US7987895B2

US7987895B2 - Method and apparatus for improved heat extraction from aluminum castings for directional solidification

Info

Publication number: US7987895B2
Application number: US12/502,054
Authority: US
Inventors: Oscar Garza-Ondarza; Juan Francisco Mojica-Briseño
Original assignee: Tenedora Nemak SA de CV
Current assignee: Nemak SAB de CV
Priority date: 2005-03-16
Filing date: 2009-07-13
Publication date: 2011-08-02
Anticipated expiration: 2026-03-08
Also published as: WO2006129197A3; US20090314453A1; DE112006000627T5; WO2006129197A2; JP2008532773A; CN101146634A; MX2007011395A; US20060207742A1

Abstract

Method and apparatus for improving the quality and mechanical properties of an aluminum alloy engine cylinder block or other large or complex castings by providing sand molds bound with a soluble binder only at locations on said casting from which rapid cooling for directional solidification and/or improved localized mechanical properties are desired with said molds being otherwise bound at the remaining locations only with a more typical insoluble binder.

Description

RELATED APPLICATION

This is a division of and claims benefit of parent application Ser. No. 11/370,625 filed Mar. 8, 2006, abandoned; which in turn claims benefit from provisional application Ser. No. 60/662,192 filed Mar. 16, 2005 in accordance with at least 35 USC section 121 (including priority benefit from section 120).

FIELD OF THE INVENTION

The invention relates to production of aluminum alloy castings, particularly the production of relatively large and/or complex castings, such as high-quality aluminum cylinder blocks for automotive engines, using sand molds.

BACKGROUND OF THE INVENTION

It is known from U.S. Pat. No. 5,297,611 and its division, U.S. Pat. No. 5,477,906, to produce aluminum-alloy cylinder blocks wherein a thermal gradient is formed in the cast piece during cooling to promote controlled solidification of the liquid aluminum-alloy within a sand mold by the utilization of heat-conductive inserts (which function as heat sinks and in the industry are generally called “chills”). To function as a heat-sink, the chill plate has mass (usually of iron) that at least begins at a temperature lower than the solidification temperature of the aluminum alloy. It thus promotes early solidification of the block starting at the surface of the chill in contact with the newly cast block. The chill is typically placed so that the solidification is directed to proceed in a direction towards the source of molten metal, usually at the opposite end of the block. This avoids premature solidification in areas that would block access to the source of molten metal (which blockage prevents filling in detrimental voids that can otherwise be caused by the shrinkage resulting from cooling during solidification of the casting). The utilization of such chills aids in producing high-quality engine blocks, because the liquid aluminum solidifies in a more orderly manner thereby helping to eliminate such voids and associated shrinkage porosity which often occur when the block is allowed uncontrolled solidification in all directions.

#### [SUPPLIED MATERIAL]

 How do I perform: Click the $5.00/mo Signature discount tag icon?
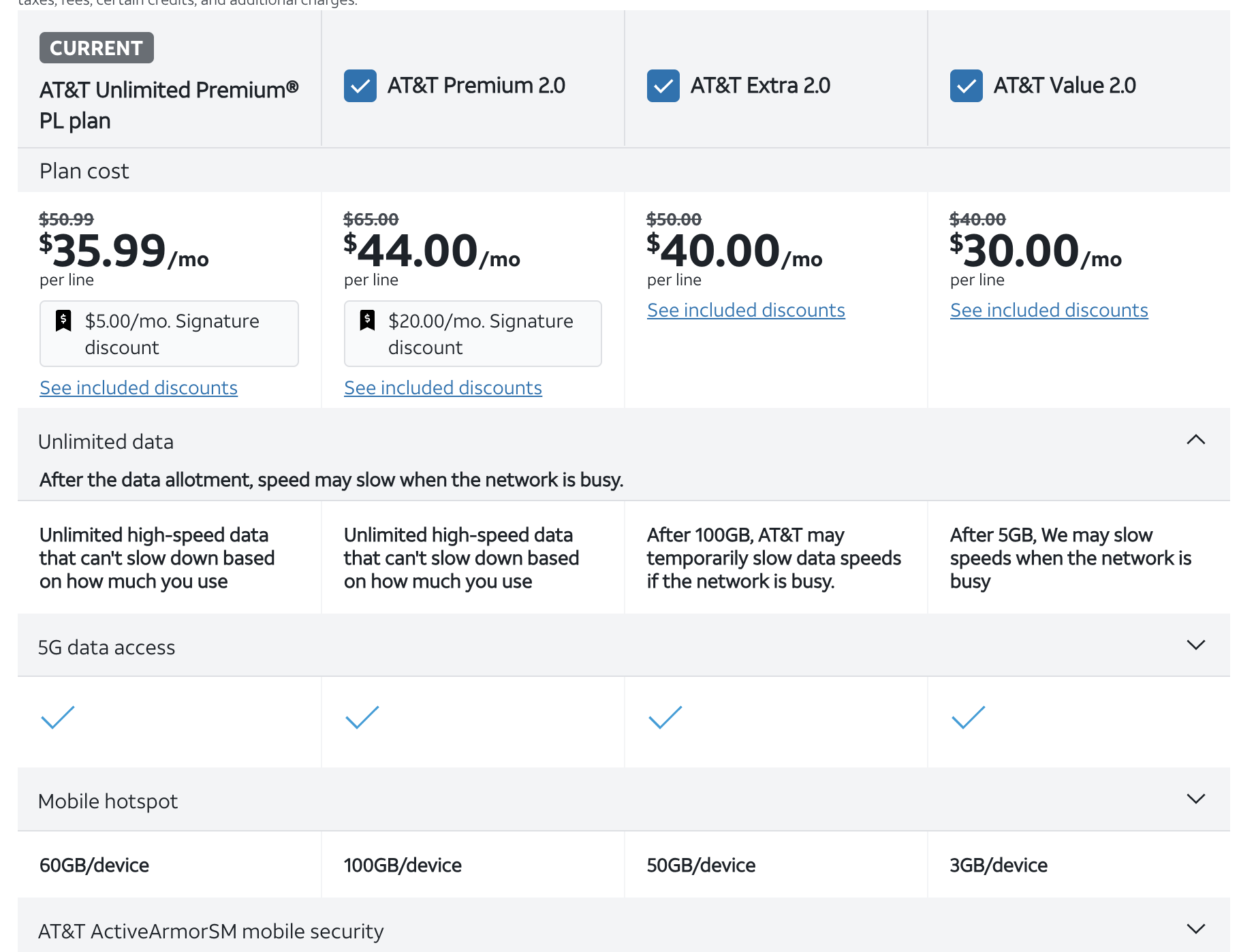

#### [WHAT THIS EXERCISE ASKS]
• 1. Reproduce the passage of the aluminum casting patent text starting at "RELATED APPLICATION" and ending at "from section 120).".
• 2. Write the next part of the aluminum casting patent text, picking up after its final sentence.
The data is not relevant to what comes next.

#### [RESULTS OF THE EXERCISE]
• 1.
RELATED APPLICATION

This is a division of and claims benefit of parent application Ser. No. 11/370,625 filed Mar. 8, 2006, abandoned; which in turn claims benefit from provisional application Ser. No. 60/662,192 filed Mar. 16, 2005 in accordance with at least 35 USC section 121 (including priority benefit from section 120).

• 2.
Although there are suggestions in the prior art that the chill or thermal core can be brought into contact with an external heat sink or other heat extraction means so as to maintain a continuing heat extraction from the casting throughout the solidification step, said patents are vague with respect to a practical way of achieving such heat extraction. They refer to some means for continuously removing heat from the solidifying melt to thereby develop and maintain the strong thermal gradients necessary to achieve directional solidification, and teach two general ways of achieving this cooling: (a) by increasing the heat extraction area of the chill by providing it with cooling fins (which then may be contacted with forced cooling air or mist, as needed); and (b) by providing a channel through said chill for allowing water to be circulated to cool the chill.

These and other currently-used chills do provide means for promoting directional solidification. However, the applicants have discovered that more rapid and better-controlled directional solidification, with consequent improved quality of the castings, can be achieved by carefully controlled selective direct water impingement on specific areas of the solidifying casting. This is accomplished in part by utilizing sand molds and/or cores that are formed with a water-soluble binder which are at least partially removed by jets of water to cool and quickly begin to play directly on the selected newly-solidified metal skin of the casting, thus resulting in a greater thermal gradient in and a more rapid cooling of the casting, whereby the solidification of the block is thereby improved and strongly driven in the desired direction.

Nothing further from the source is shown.